Ammon describes the fight: 

The engagement at Bladensburg, which nominally lasted from one until four in the afternoon, was really over almost as soon as it began. The militia units in the front line broke and ran after the first shots were fired. Much of the panic was generated by the unfamiliar Congreve rocket, a relatively harmless but disconcerting weapon. The collapse of the front line set up a chain reaction affecting all the other units. Within a half-hour after the battle began, as Stansbury’s men poured into the rear, Winder ordered a general retreat in the hope that he could reorganize the army outside Washington. The British were held back two hours by Commodore Joshua Barney and an attachment of marines and sailors, whose telling artillery fire delayed the advance. Winder’s plan proved unworkable as the retreat turned into a chaotic route – the “Bladensburg races” were underway. It seemed incredible that an army of 7,000 occupying a defensive position had retreated before a force of 4,000 men without artillery or cavalry. The American humiliation was all the greater, for the flight had begun before Ross’s main force had been brought into action. (24/333)

 

After Washington was attacked, President Madison had to flee, looking “miserably shattered and wo-begone.” It is said he spent one night in a hen house. By this time the U.S. government was bankrupt. The British offered peace terms: but the Northwest Territory would have become a neutral buffer state. About a third of American territory would have to be ceded.

 

* 

September 11: A second British invasion is halted in the Battle of Lake Champlain, a decisive American victory.

 

* 

September 27: Secretary of War John Armstrong Jr. is replaced by Monroe, who took to sleeping on a camp bed in his War Department office, so that he would be always on hand to receive dispatches. In the fall of 1814, the U.S. army numbered only 30,000 men, half of the force that Congress had approved.

 

* 

December: At the Hartford Convention, the New England states flirt with secession, stating, 

In cases of deliberate, dangerous and palpable infractions of the Constitution, affecting the sovereignty of a State and the liberties of the people; it is not only right but the duty of such a State to interpose its authority for their protection, in the manner best calculated to secure that end.

 

Van Loon explains that with Napoleon seemingly defeated once and for all, and confined to the island of Corsica, the full military might of Great Britain could finally be turned on the United States. 

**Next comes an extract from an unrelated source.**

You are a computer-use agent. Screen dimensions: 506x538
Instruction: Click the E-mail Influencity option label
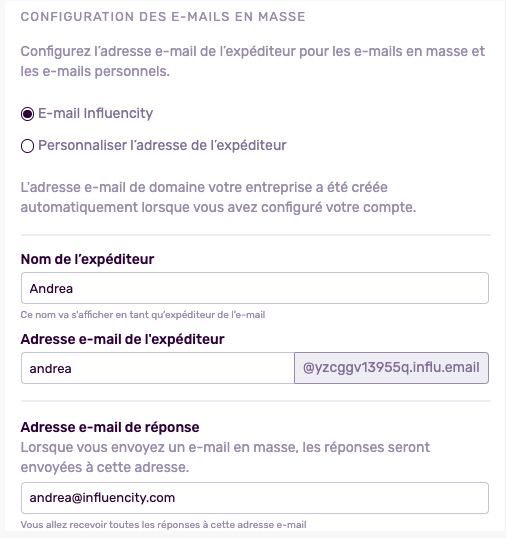[95, 113]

At last the British government had its hands free and was able to gather an army of veterans in Montreal and Quebec for the recapture of the rebellious American provinces. But just when everything was set for the great campaign, the Corsican monster escaped to the European mainland and England was once more called upon to deliver her quota of allied troops. After the victory of Waterloo and the conclusion of the peace of Paris, when one out of every seven people in England had been reduced to the state of a pauper by the uninterrupted decade of war, it seemed absurd and wicked to continue a conflict in which no one was really interested. Besides, now that Napoleon had been sent to St. Helena, the greater part of the British navy had become superfluous and there was no longer any need for pressing foreign sailors into the service of His Majesty.

 

* 

December 24: The Treaty of Ghent is signed in Europe. Van Loon sums up the results this way. The war had “changed absolutely nothing and left everything as it had been four years previously.” (124/291) 

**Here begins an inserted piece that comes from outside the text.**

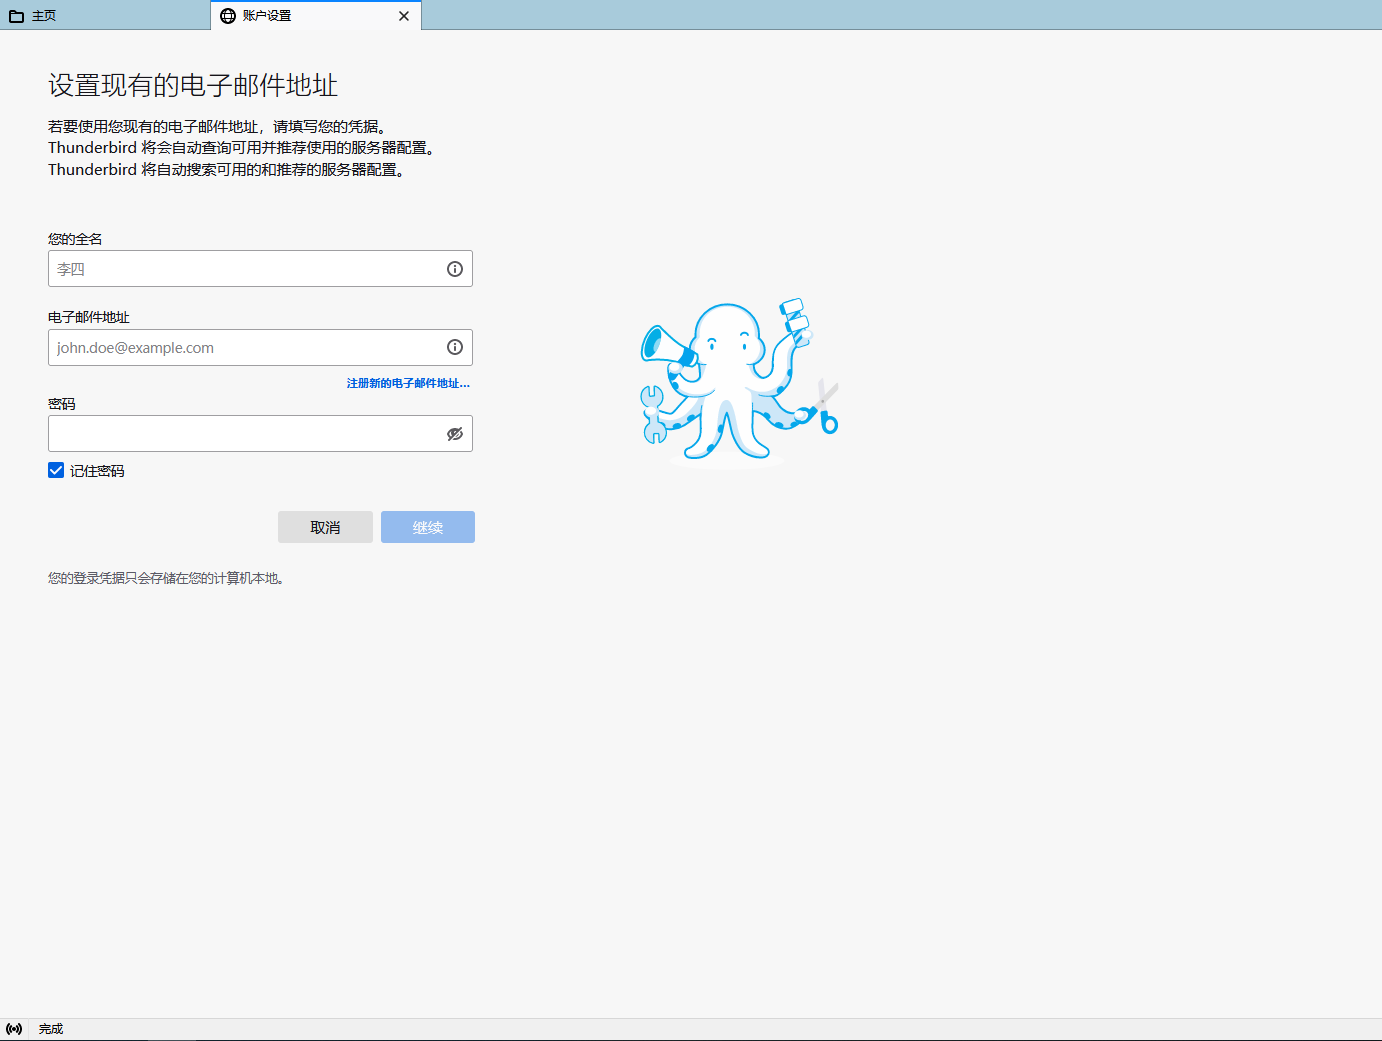This screenshot has height=1041, width=1382.
Task: Close the 账户设置 tab
Action: tap(404, 16)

Ammon offers a more positive summary: 

Although the war was at best an ignoble stalemate in which the nation had only been saved from disaster by the decision of Britain not to prosecute the war on a massive scale, the conflict was at once portrayed in popular mythology as a victory, which had again proven the effectiveness of the valor of a free people in a contest against the world’s mightiest power. To many it seemed a second war of independence. (24/343)

 

With no way to communicate quickly, on this side of the Atlantic, no one knows that peace is at hand. 

Coffin explains: 

The invasion of New Orleans took shape, as did the defense. Gen. Jackson was happy to learn that 2,000 Kentuckians had come to join him, but shocked to find only 700 had rifles. “I don’t believe it,” he fumed. “I have never seen a Kentuckian without a gun and a pack of cards and a bottle of whiskey in my life.” 

Friday, February 10, 2023

1829

 

__________ 

“I love Mr. Nickerson’s little finger better than I do your whole body.” 

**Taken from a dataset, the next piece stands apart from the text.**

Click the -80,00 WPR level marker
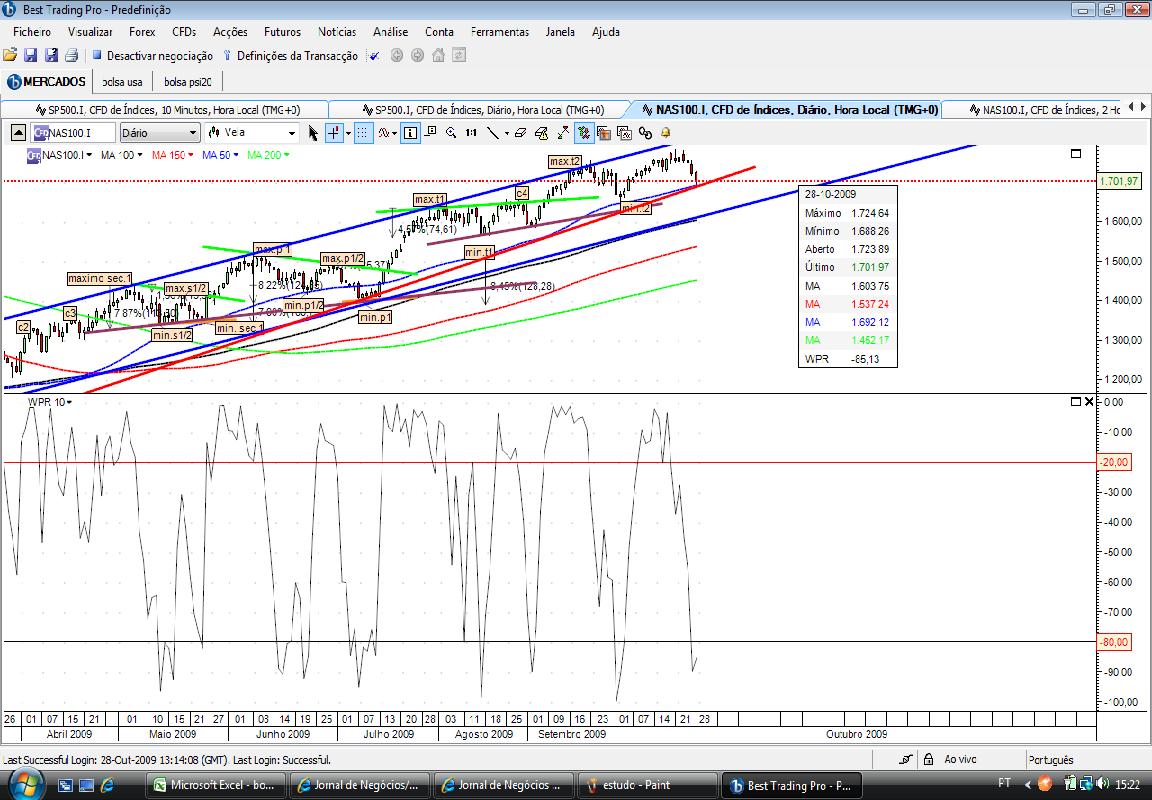The image size is (1152, 800). 1114,642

Mrs. Houston to her newlywed husband.

__________


SAM HOUSTON runs into marital troubles: 

Soon after his inauguration [as governor of Tennessee] he had married an accomplished young lady, to whom he one day intimated, in jest, that she apparently cared more for a former lover than she did for him. “You are correct,” she said earnestly. “I love Mr. Nickerson’s little finger better than I do your whole body.” Words ensued, and the next day Houston resigned his Governorship, went into the Cherokee country, west of the Arkansas River, adopted the Indian costume, and became an Indian trader. He was the best customer supplied from his own whiskey barrel…

 

Then he heard about the trouble in Texas. “A friend agreeing to accompany him, he cast off his Indian attire, again dressed like a white man, and never drank a drop of intoxicating beverage afterward.” (Benjamin Perley Poole, Reminiscences; Volume 1, pp. 369-370.)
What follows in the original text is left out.